Ao longo das últimas décadas, Mariana Enriquez tem sustentado uma das mais impressionantes produções de contos da literatura latino-americana. Publicou "Os Perigos de Fumar na Cama" em 2009, "As Coisas que Perdemos no Fogo" em 2016, e "Um Lugar Ensolarado para Gente Sombria" em 2024, que sai agora no Brasil pela Intrínseca.
Enriquez escreve em um novo gênero literário para o qual ainda não existe nome convencionado. Ela certamente é uma autora de terror, mas um terror que não acontece mais em castelos europeus, ou em pequenas cidades do Maine, e sim aqui, na nossa desigual e violenta América Latina, marcada pela herança maldita de ditaduras e golpes de Estado, hiperinflação e desigualdade.

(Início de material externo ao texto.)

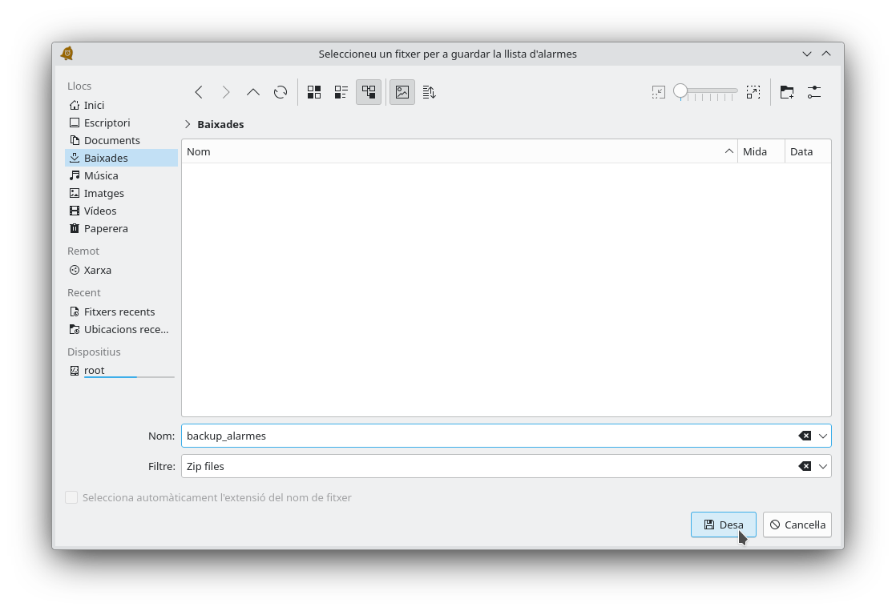Switch to compact list view mode
Screen dimensions: 896x611
(x=341, y=92)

Além disso, não é mais um terror visto pelos olhos dos homens, mas atravessado pela especificidade das vivências femininas. Por fim, é uma literatura ancorada no presente, que menciona recentíssimos programas de televisão e aplicativos de celular, onde personagens de identidades fluidas frequentam cenas underground e ainda lembram a pandemia do Covid-19.
O sentido de atmosfera em Enriquez é imbatível. Ela é a rainha do "unheimlich", aquela sensação de irrealidade tão bem estudada por Freud e traduzida às vezes como "o infamiliar" ou "o estranho", onde o horror fica latente e sufocante, quase acontecendo, bem ali na superfície do possível.